An unusual comet “3200 Phaethon” is approaching the Earth

On Saturday, December 16, an unusual cosmic stone called “3200 Phaethon” will fly past the Earth at a distance of only 10.3 million kilometers. This is the closest approach for this large facility over the past 40 years.

Reaching 5 kilometers across, “3200 Phaethon” is half the size of an asteroid that destroyed dinosaurs 65 million years ago. This time there is no threat of collision, but the object will pass close enough to be seen in the telescope.

Last Friday, December 8, employees of the Astronomical Club Sing Yin Secondary School in Hong Kong recorded it on video using a 4-inch refractor.

“We watched the 3200 Phaethon, the parent body of the Geminid meteor shower, from the basketball court of our school campus. Our school is located near the city center, where the visual limit is from 2 to 3. Despite the glare, we were able to record the movement of this object against the background of the stars for an hour, “the club’s representatives said.

“3200 Phaethon” – an asteroid or a comet?

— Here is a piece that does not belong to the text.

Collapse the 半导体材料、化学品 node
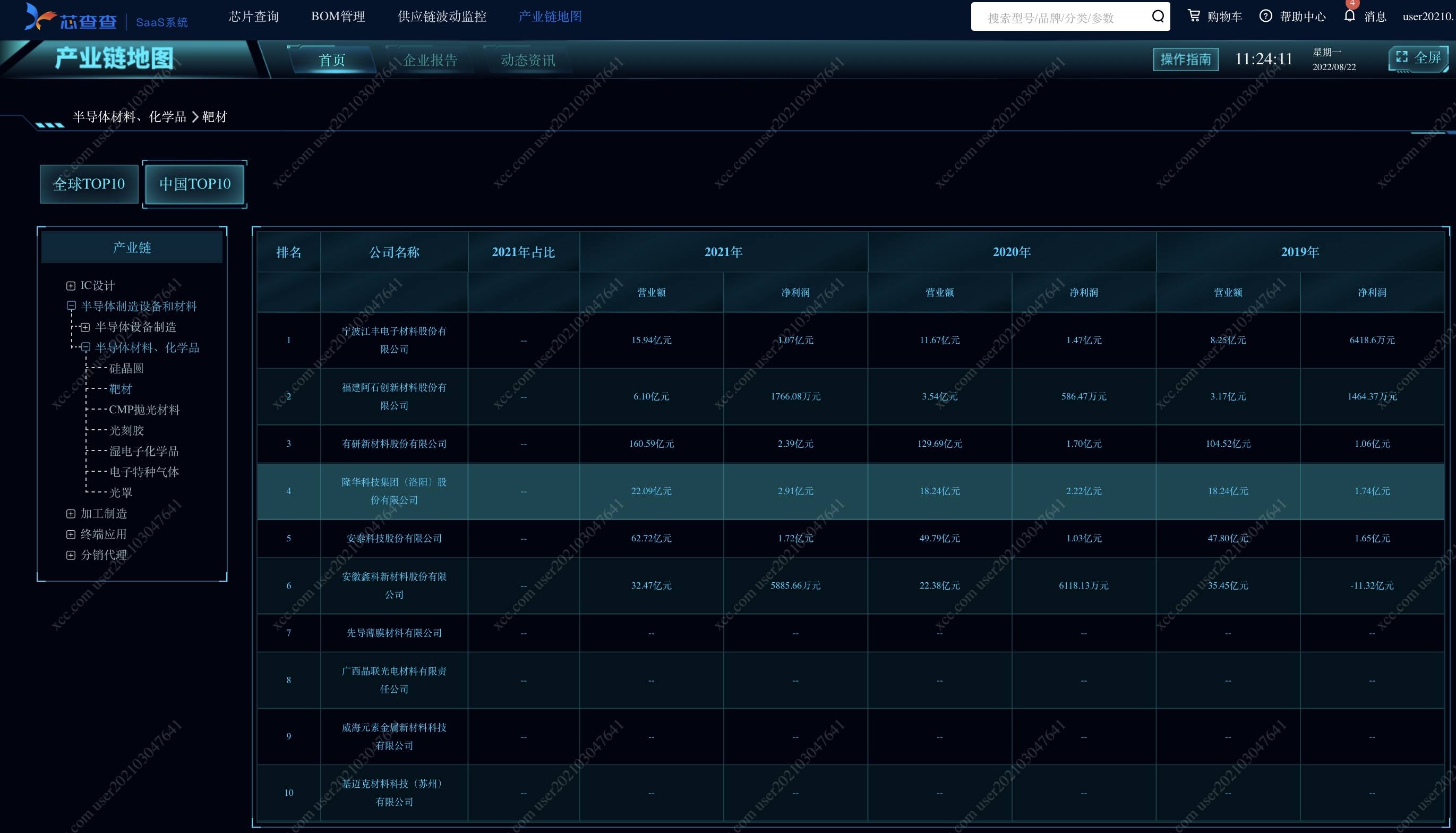Viewport: 1456px width, 833px height. click(85, 347)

When in 1983 NASA’s IRAS satellite discovered the “3200 Phaethon”, astronomers quickly realized that they were facing the source of the annual meteor shower of Geminidae. The object’s orbit was close to the orbit of the stream, but not everything was so unambiguous. Meteor showers are usually caused by comets, and the “3200 Phaethon” in all respects is similar to the asteroid Pallas from the main belt. And if the 5-kilometer “3200 Phaethon” many years ago broke away from the 544-kilometer asteroid Pallas, the meteoroid Geminids could be fragments from this disintegration.

There is, however, one more version: perhaps, “3200 Phaethon” is a stony comet. This is the name of the asteroid that flies so close to the sun that dust trails are burnt from its stony surface. These tails are similar to comets, consisting of large debris that create meteoric streams on Earth. “3200 Phaethon” may well be such an object. From the Sun it is separated only 0.14 astronomical units – it is half less than before Mercury.

This year the closest approach of the “3200 Phaethon” to the Earth will occur a couple of days after the peak of the Geminid meteor shower on December 13 and 14.